Cadex is also going through a digital revolution by connecting battery analyzer and charger to the cloud. We attain competitive pricing with the hybrid model through minimizing. Cadex products will continue to operate in stand-alone mode with scalability to view detailed battery State-of-Health (SoH) on a tablet and reveal the Remaining Useful Life (RUL) of batteries on a PC monitor with cloud analytics. 

Becoming a leader in the mobile phone market reveals strong Product Management with visionaries and building of robust business models. Apple devoted all resources to perfect one phone whereas Motorola was working on dozens of phone models at once. Obligations towards OEM at Cadex and meeting the Product Release Dates places high demands on our staff.
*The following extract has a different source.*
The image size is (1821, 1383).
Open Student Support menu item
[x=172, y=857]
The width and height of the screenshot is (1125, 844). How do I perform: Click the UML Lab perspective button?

Diagnostic Battery Management (DBM) does not have the same market potential as mobile phones, but one component is in common: the battery. The capacity of this energy storage device decreases with usage and age. Tracking the loss and scheduling replacement requires DBM, a function Cadex includes in next-gen diagnostic chargers and analyzers. 

Installing the first Motorola radio in a police cruiser in 1930 enabled voice communication with the base. Making battery SoH transparent to fleet supervisors realizes this need 100 years later. Advanced battery management lowers the total cost of ownership by fully utilizing each battery while improving system reliability. Keeping batteries in service longer protects the environment.